La plus grande offensive contre les hommes d’état qui se croient au-dessus des lois est en train de se dérouler en Italie, où notre chère Berlusconi a perdu l’immunité qu’il avait fait voter par son parlement.

C’est curieux. Parler de Berlusconi me fait penser à nouveau à Giscard : ce sont deux vieillards qui se font des fantasmes sur des jeunes femmes. Berlusconi arrive à vivre les siens, tandis que Giscard se limite à les mettre dans les pages d’un roman. Berlusconi s’en prend à des femmes vivantes (professionnelles ou volontaires), tandis que Giscard semble épris d’une femme morte depuis douze ans. Le fantasme est cependant le même, et je n’arrive pas à décider chez lequel des deux il est le plus malsain.
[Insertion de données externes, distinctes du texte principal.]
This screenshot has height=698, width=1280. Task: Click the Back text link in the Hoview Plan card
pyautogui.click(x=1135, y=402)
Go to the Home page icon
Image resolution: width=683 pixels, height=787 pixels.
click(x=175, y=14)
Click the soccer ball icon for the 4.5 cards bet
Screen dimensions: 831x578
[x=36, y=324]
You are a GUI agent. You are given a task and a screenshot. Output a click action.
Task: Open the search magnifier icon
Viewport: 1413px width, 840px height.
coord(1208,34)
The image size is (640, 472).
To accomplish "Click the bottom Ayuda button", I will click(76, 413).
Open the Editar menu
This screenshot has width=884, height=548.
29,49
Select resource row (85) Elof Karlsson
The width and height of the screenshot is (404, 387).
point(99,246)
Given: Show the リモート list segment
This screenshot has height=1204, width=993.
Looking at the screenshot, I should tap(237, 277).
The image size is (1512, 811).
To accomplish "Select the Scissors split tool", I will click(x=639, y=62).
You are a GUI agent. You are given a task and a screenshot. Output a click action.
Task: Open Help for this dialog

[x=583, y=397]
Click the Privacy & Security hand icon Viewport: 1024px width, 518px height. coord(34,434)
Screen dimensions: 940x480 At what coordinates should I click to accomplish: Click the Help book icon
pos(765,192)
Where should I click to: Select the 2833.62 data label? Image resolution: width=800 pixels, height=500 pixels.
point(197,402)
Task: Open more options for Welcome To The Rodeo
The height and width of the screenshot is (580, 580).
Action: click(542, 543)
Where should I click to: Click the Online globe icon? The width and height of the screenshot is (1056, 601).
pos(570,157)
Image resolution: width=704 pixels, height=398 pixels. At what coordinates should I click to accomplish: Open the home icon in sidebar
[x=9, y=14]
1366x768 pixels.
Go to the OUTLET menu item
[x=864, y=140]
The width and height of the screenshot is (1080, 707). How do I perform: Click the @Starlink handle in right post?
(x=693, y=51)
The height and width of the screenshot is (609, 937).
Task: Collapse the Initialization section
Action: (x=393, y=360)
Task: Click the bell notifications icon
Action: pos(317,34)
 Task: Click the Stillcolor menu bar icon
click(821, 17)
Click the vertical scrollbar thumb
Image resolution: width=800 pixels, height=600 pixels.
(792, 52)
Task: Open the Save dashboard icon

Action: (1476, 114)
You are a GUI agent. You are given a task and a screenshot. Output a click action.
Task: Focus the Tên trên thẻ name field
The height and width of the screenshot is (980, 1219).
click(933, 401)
La plus grande victoire récente contre l’esprit monarchique ne concerne ni la France, ni l’Italie, mais la Grande Bretagne. On pourrait croire que ce pays n’avait gardé de la monarchie que sa forme, puisque la reine ne règne pas, c’est un gouvernement élu qui gouverne. Cependant, ce que la plupart même des Anglais ignore, c’est que l’autorité royale, si elle n’est plus détenue par la reine, est exercée par les ministres en son nom et à sa place. Donc si Blair a permis au parlement de débattre de la guerre en Irak, il n’était pas obligé de le faire. Son gouvernement avait le droit, sans référence à quiconque, de lancer un pays qui s’y opposait avec acharnement dans une guerre que presque tout le monde s’accorde aujourd’hui à qualifier d’illégale. Au moment des débats aux Nations Unies sur une résolution qui aurait autorisé l’action, le centre des renseignements britannique à Cheltenham a reçu la consigne d’obtenir des informations personnelles sur les membres de Conseil de Sécurité, dans l’espoir de leur faire de la pression pour adopter la résolution. Du chantage pour justifier une agression. Les couches de comportement criminel s’entassent.

J’avais plus ou moins abandonné tout espoir que Blair ait jamais à s’expliquer devant des juges sur son action illégale, qui a coûté la vie à entre 100,000 et un million d’Irakiens (l’incertitude est la suite du refus des pays de la Coalition de compter les morts civils). Mais j’étais au désespoir de penser qu’il pouvait être honoré de la première présidence du Conseil d’Europe. Heureusement l’intervention de Merkel, de Sarkozy et de Zapatero semble avoir mis fin à cette honte monstrueuse. Blair restera citoyen privé.

Et, qui sait, l’exemple de Chirac et de Polanski montre qu’il n’est peut-être pas à l’abri de la justice. Je n’ai jamais compris pourquoi un vieillard mérite d’être mieux traité parce qu’il a fait des films médiocres, ou a dirigé un gouvernement médiocre, pendant que d’autres vieillards pourris ou pédophiles ont à subir les conséquences pénales de leurs actions.

Blair devant des juges à la Haye ? Alors là, vraiment, on pourrait dire que les valeurs républicaines avaient obtenu une victoire fameuse.